#### EXERCISE REQUIREMENTS
In the rows below, change "Location" to "Destination" and keep everything else the same. Leave the pictures out of your version.

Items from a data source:
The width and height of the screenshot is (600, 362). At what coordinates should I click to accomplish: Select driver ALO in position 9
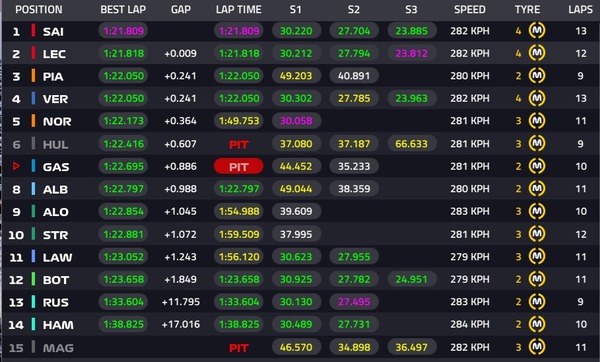[55, 212]
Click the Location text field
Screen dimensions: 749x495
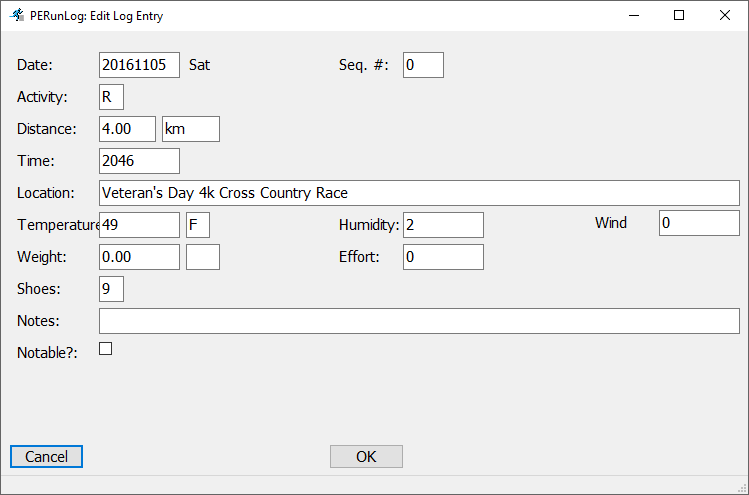pyautogui.click(x=419, y=193)
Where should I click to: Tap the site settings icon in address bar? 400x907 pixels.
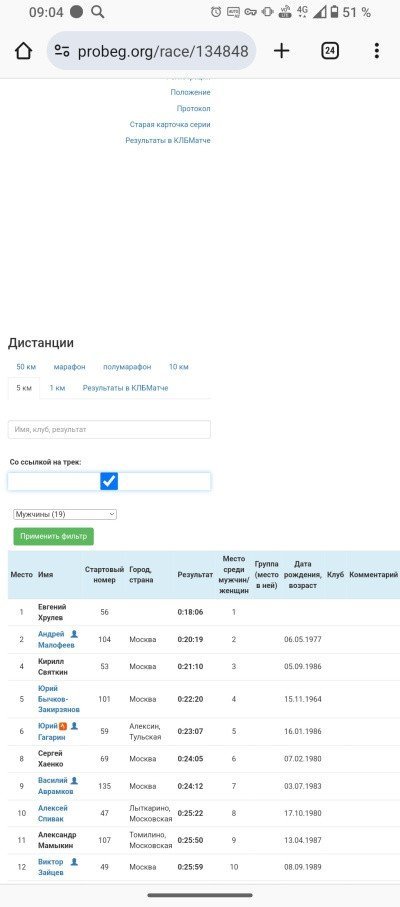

#### TASK ANSWER
The width and height of the screenshot is (600, 362). At what coordinates should I click to accomplish: Select driver ALO in position 9
[55, 212]
Click the Destination text field
Screen dimensions: 749x495
pyautogui.click(x=419, y=193)
Where should I click to: Tap the site settings icon in address bar? 400x907 pixels.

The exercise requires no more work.